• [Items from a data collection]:
__________
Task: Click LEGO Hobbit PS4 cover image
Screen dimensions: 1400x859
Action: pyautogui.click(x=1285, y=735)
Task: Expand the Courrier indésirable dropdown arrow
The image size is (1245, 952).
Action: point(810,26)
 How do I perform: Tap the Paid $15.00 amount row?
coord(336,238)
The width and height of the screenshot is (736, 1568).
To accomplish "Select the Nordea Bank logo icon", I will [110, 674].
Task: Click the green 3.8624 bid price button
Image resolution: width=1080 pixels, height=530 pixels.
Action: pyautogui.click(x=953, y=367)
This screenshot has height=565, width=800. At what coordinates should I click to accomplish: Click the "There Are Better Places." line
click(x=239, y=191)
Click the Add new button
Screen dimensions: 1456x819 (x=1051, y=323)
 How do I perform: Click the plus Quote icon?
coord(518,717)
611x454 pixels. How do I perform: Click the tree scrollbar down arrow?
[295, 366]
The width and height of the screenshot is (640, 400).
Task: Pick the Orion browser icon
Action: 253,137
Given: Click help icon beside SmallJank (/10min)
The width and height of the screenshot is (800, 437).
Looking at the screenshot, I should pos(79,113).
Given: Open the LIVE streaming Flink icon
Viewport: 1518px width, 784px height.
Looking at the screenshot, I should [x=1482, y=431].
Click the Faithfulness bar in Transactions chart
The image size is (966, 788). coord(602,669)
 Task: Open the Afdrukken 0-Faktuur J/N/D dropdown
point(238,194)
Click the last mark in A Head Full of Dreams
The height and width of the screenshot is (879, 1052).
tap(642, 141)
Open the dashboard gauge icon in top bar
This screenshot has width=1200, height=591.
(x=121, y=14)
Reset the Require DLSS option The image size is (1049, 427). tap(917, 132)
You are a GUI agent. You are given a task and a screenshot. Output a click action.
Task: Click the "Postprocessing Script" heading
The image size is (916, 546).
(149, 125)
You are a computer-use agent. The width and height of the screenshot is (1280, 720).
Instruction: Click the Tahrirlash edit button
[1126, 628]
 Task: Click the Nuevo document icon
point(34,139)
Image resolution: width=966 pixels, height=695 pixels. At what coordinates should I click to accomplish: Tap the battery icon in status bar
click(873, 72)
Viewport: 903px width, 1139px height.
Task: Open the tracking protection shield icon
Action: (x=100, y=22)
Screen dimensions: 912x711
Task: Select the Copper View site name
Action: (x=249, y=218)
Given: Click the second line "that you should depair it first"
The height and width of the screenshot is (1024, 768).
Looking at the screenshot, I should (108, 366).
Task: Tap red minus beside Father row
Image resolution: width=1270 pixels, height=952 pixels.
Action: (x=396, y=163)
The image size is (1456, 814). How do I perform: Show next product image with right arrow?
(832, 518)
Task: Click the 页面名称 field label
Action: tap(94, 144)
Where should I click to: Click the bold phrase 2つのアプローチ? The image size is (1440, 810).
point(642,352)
__________
Copy the lines from the line with "You are a computer-use" to the line with "Action: (x=396, y=163)", both included, without changing anything in them.

• [Solved exercise]:
You are a computer-use agent. The width and height of the screenshot is (1280, 720).
Instruction: Click the Tahrirlash edit button
[1126, 628]
 Task: Click the Nuevo document icon
point(34,139)
Image resolution: width=966 pixels, height=695 pixels. At what coordinates should I click to accomplish: Tap the battery icon in status bar
click(873, 72)
Viewport: 903px width, 1139px height.
Task: Open the tracking protection shield icon
Action: (x=100, y=22)
Screen dimensions: 912x711
Task: Select the Copper View site name
Action: (x=249, y=218)
Given: Click the second line "that you should depair it first"
The height and width of the screenshot is (1024, 768).
Looking at the screenshot, I should (108, 366).
Task: Tap red minus beside Father row
Image resolution: width=1270 pixels, height=952 pixels.
Action: (x=396, y=163)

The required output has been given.